Margaret Dement sat in a comfy chair last Friday, greeting a steady flow of friends, who came to wish her a happy 105th birthday.
Her son-in-law and daughter, Jon and Marian Granby, and granddaughters Kristina Granby and Margee Moschetti threw her a party with two cakes, historical posters and old family photos, at Chinook Place, in Madras, where Dement now lives.
Dement graciously agreed to pose for a newspaper photo, but commented to the photographer, “You know, the older you get, the less publicity you want.”
The Pioneer had a feature article, written by Holly Gill in February 2015, about Dement at age 103, while she was still living on her own, playing the piano and baking cookies for friends.
She attributes her long life to good genes, since her father lived to be 96. She said she also never smoked or drank.
She was born Aug. 12, 1911, in Dixon, Mo., to parents Henry and Marguerite Lever. Her family moved quite a bit, as her father coached football at Texas Christian University, supervised a cotton and cattle plantation in Louisiana, farmed in Alberta, Canada, ranched near Gold Beach, Ore., coached in Myrtle Point, then spend 18 years at Linfield College, where he coached football and taught algebra and geometry.
Margaret graduated from Myrtle Point High School in 1930. Because of their dad’s position, she and three of her eight siblings were allowed to attend Linfield College at no cost, and she graduated in 1934 with a bachelor’s degree in English, with a music minor.
Her first job was teaching English and directing the band at Glendale High School for $90 a month.
On Feb. 25, 1938, she married Karl Dement, and they moved to Coquille, where he ran a butcher shop. She worked as a substitute teacher, then in 1940, they had a son, Erik.
During World War II, her husband served with the U.S. Navy in the South Pacific. While he was gone, their son, Erik, 2 1/2, died in a tragic drowning accident. Heartbroken, she moved back to McMinnville to be near her family, and worked as a typist.
She got through that time by reciting a religious verse. “That’s what religion is for – to pull us through. There are some things you can’t do a darn thing about,” she said.

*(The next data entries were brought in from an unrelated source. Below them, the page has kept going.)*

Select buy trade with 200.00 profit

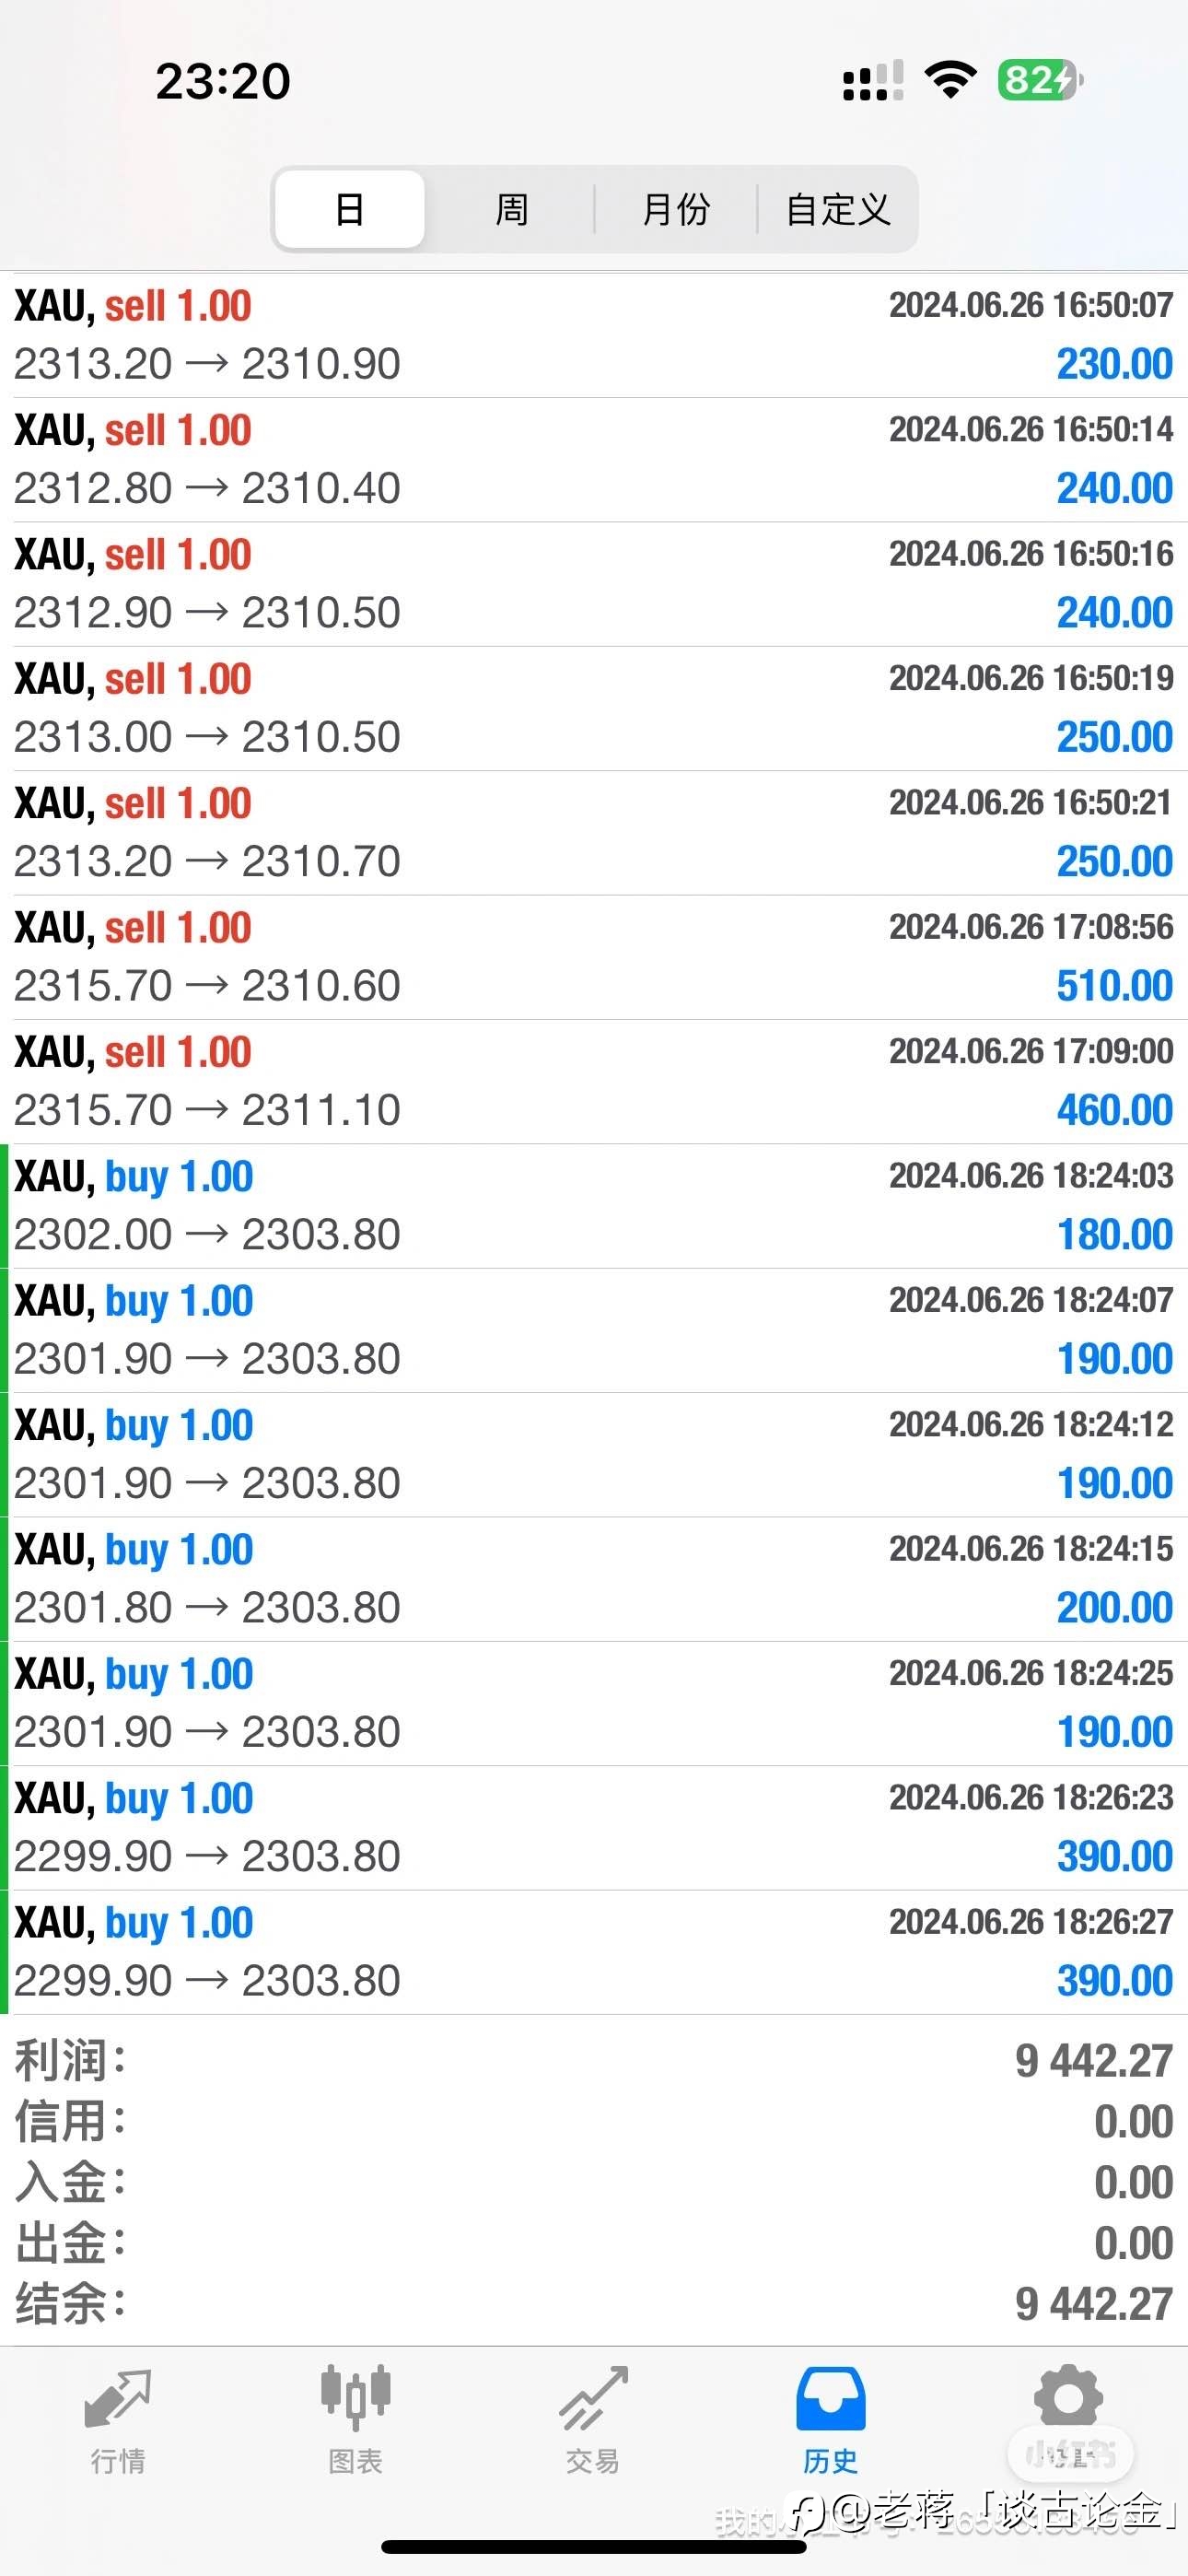click(594, 1579)
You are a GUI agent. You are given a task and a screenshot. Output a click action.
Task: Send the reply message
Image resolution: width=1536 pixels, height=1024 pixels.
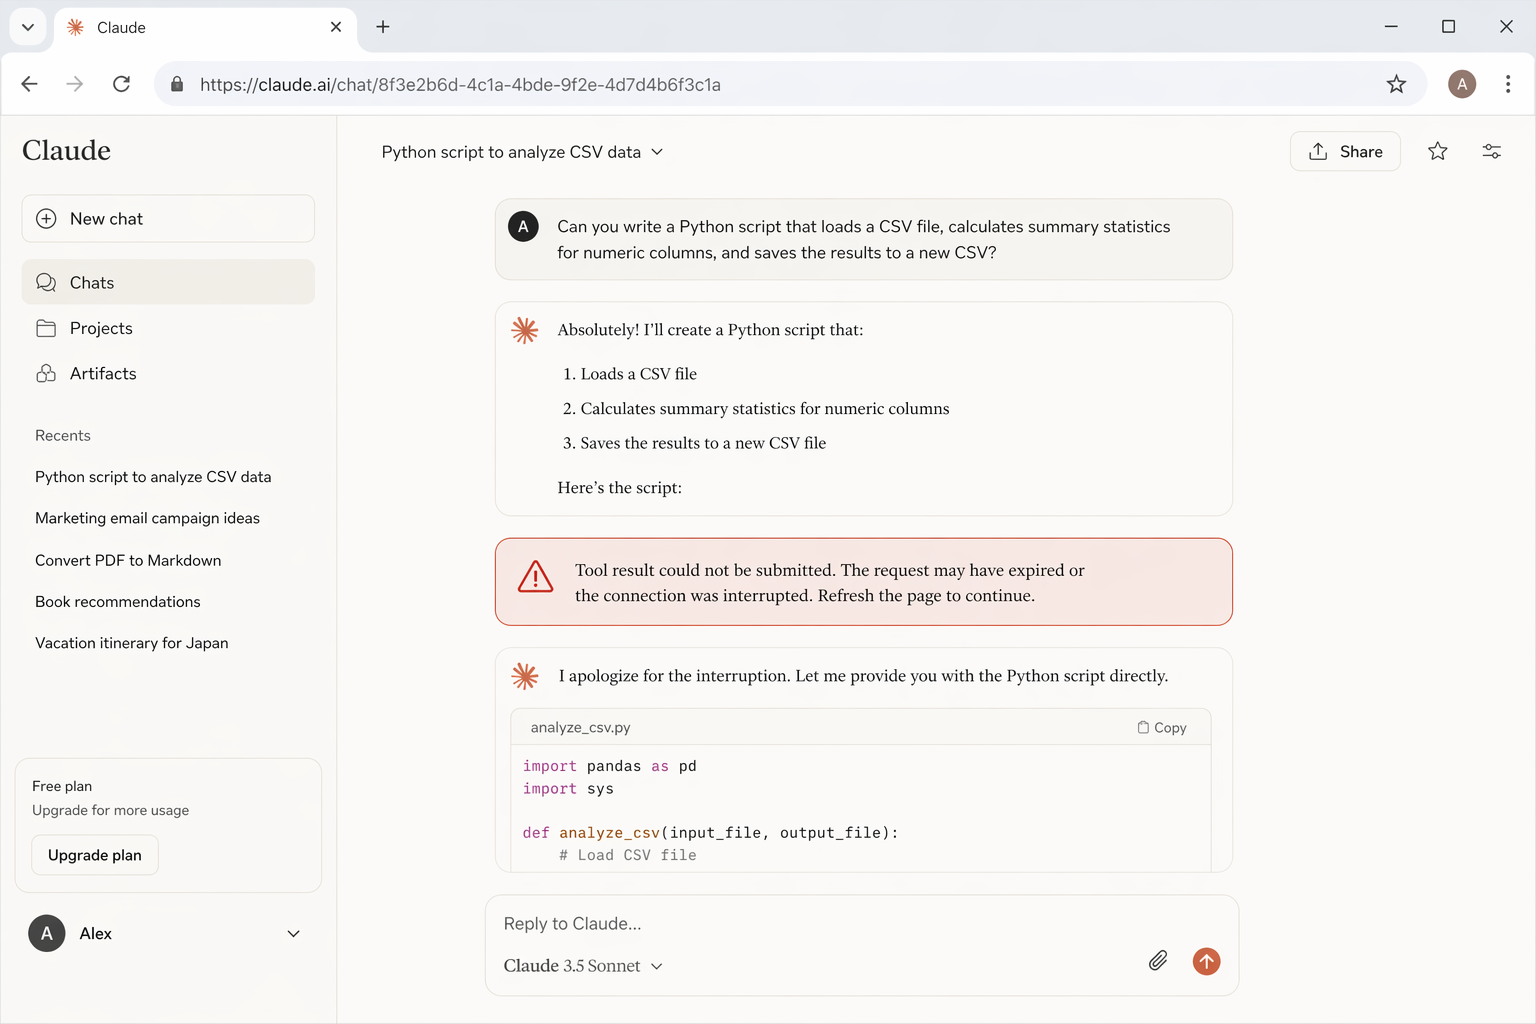1206,961
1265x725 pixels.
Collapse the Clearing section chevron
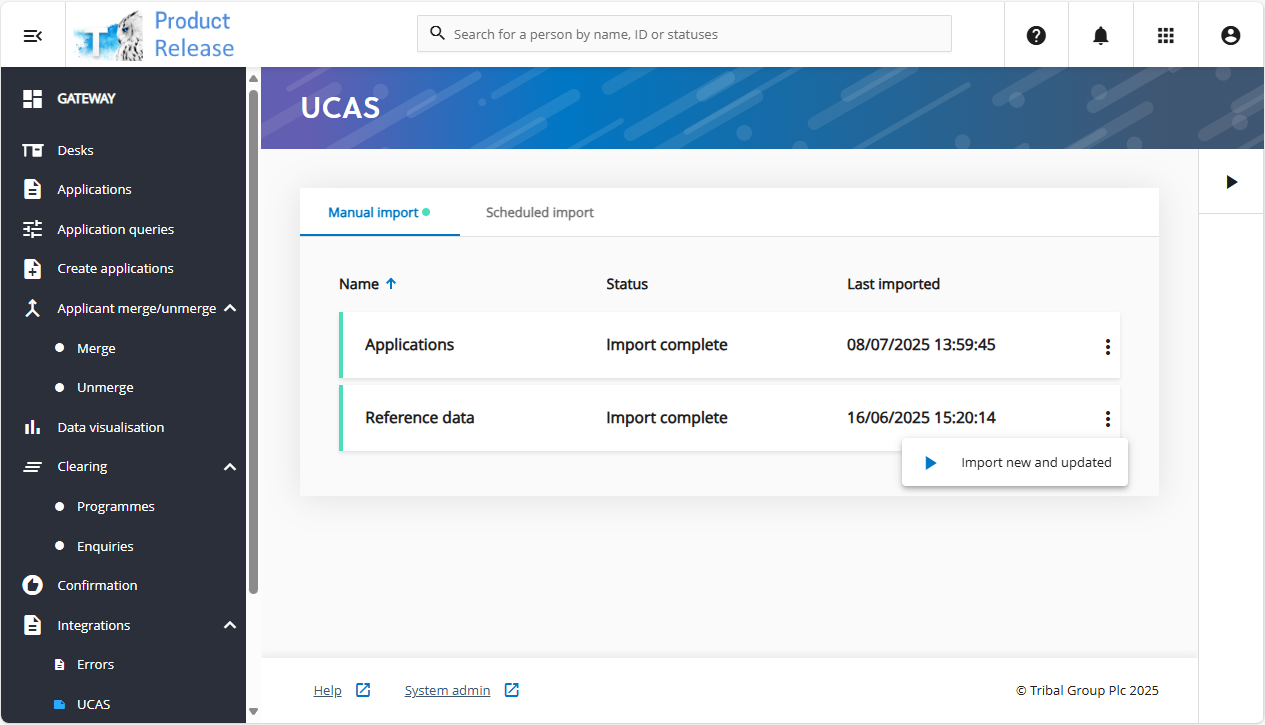[x=230, y=467]
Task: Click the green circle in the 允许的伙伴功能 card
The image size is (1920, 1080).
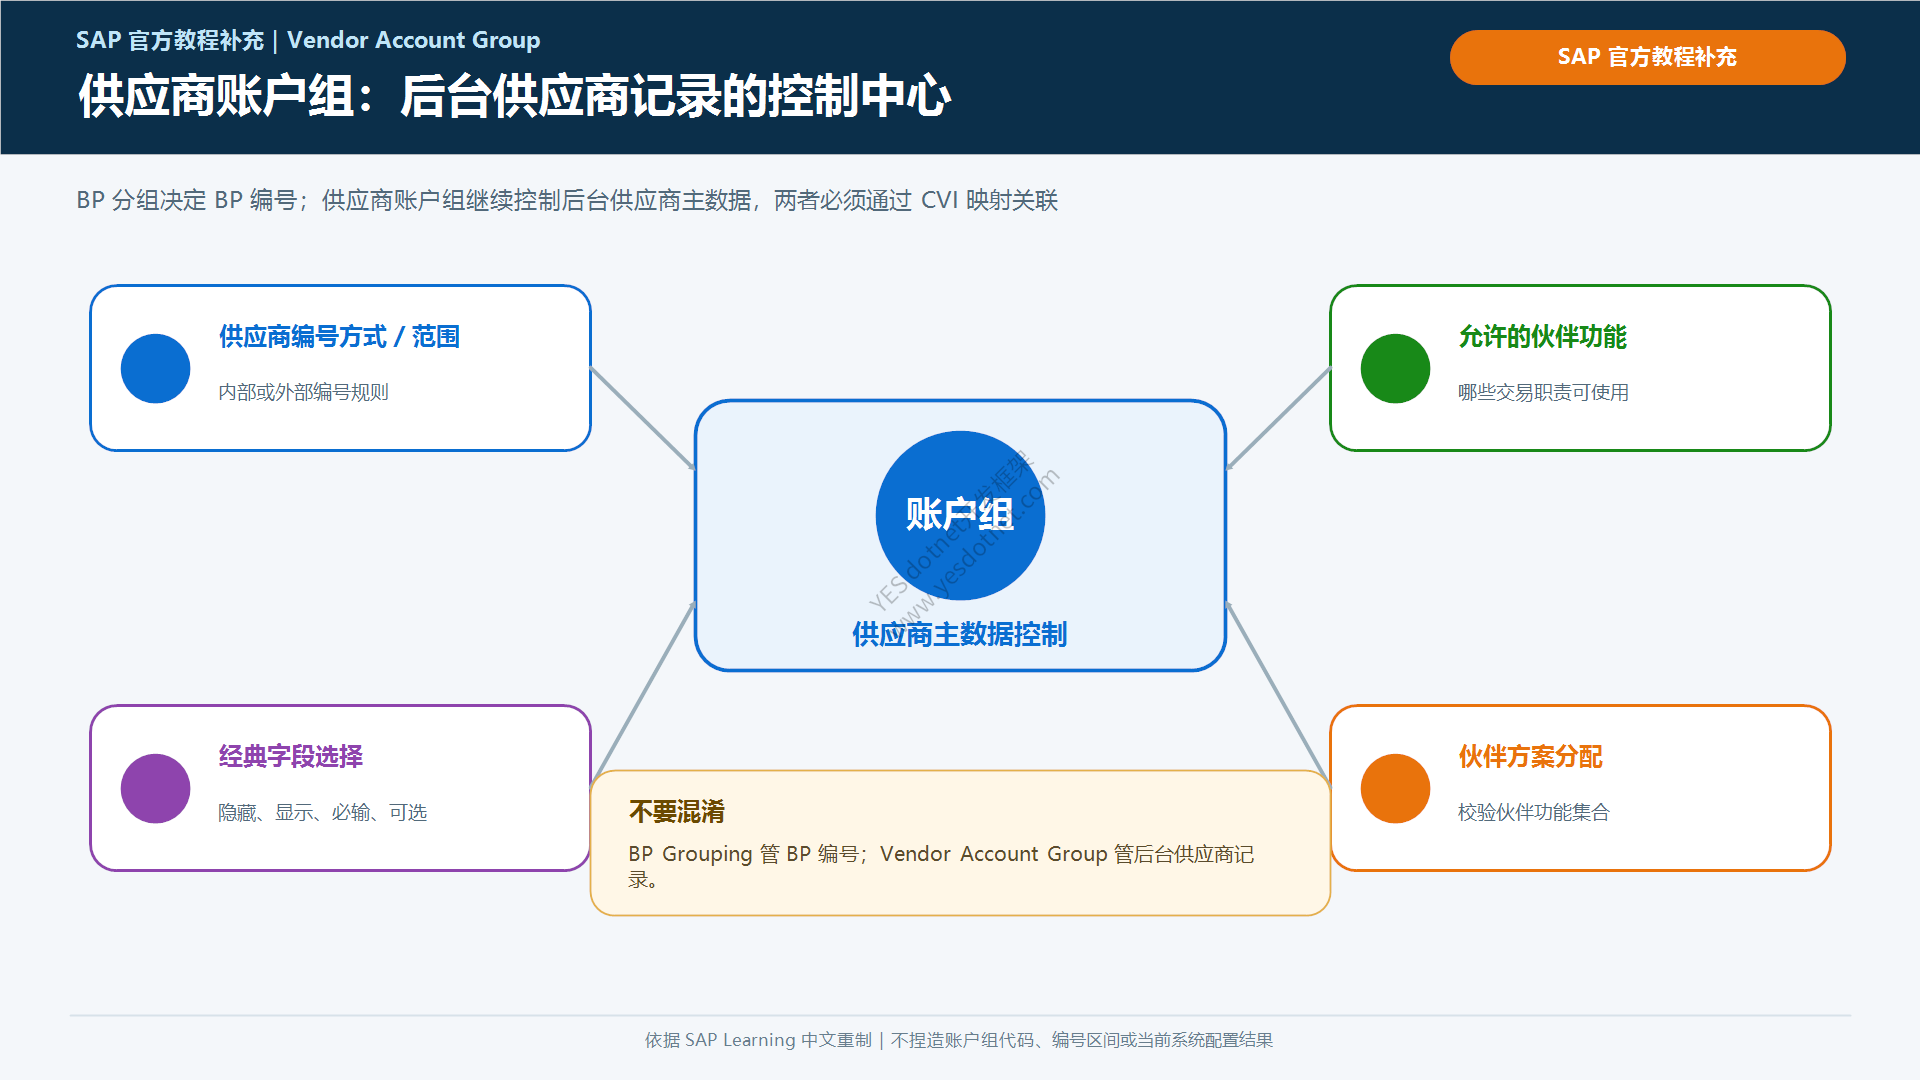Action: [x=1395, y=368]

With money her husband sent home, she bought a house in McMinnville, where they lived when he returned in 1945. They had two more children, Tom Dement, and Marian Granby, of Madras.
In 1952, the Dements moved to the Myrtle Point area, where he raised cattle and she taught choir at the high school.
In 1965, the Dements separated and Margaret Dement moved to Madras, where her father worked as a real estate agent, and two of her brothers lived.
She worked in her father’s office, taught piano lessons, played music for a local theater group, and was the curator of the Jefferson County Museum for many years.
A lover of learning, Dement was an avid reader, kept up on politics, and has continued to be a regular writer of letters to the editor to this day.
She enjoyed traveling with Elderhostel, and visited England, Switzerland, Germany and Italy, and areas of the U.S.
When she was younger, she enjoyed gardening, and is proud her church named its garden after her, the "Margaret Dement Garden of Eatin’.” She was also honored as the Jefferson County Senior of the Year in 2004.
Her family includes Tom Dement, of Tucson, Ariz., Marian and Jon Granby, of Madras; grandchildren, Christopher Blue, Kristina Granby, and Margee Moschetti; and great-grandson Tierson Moschetti, 3.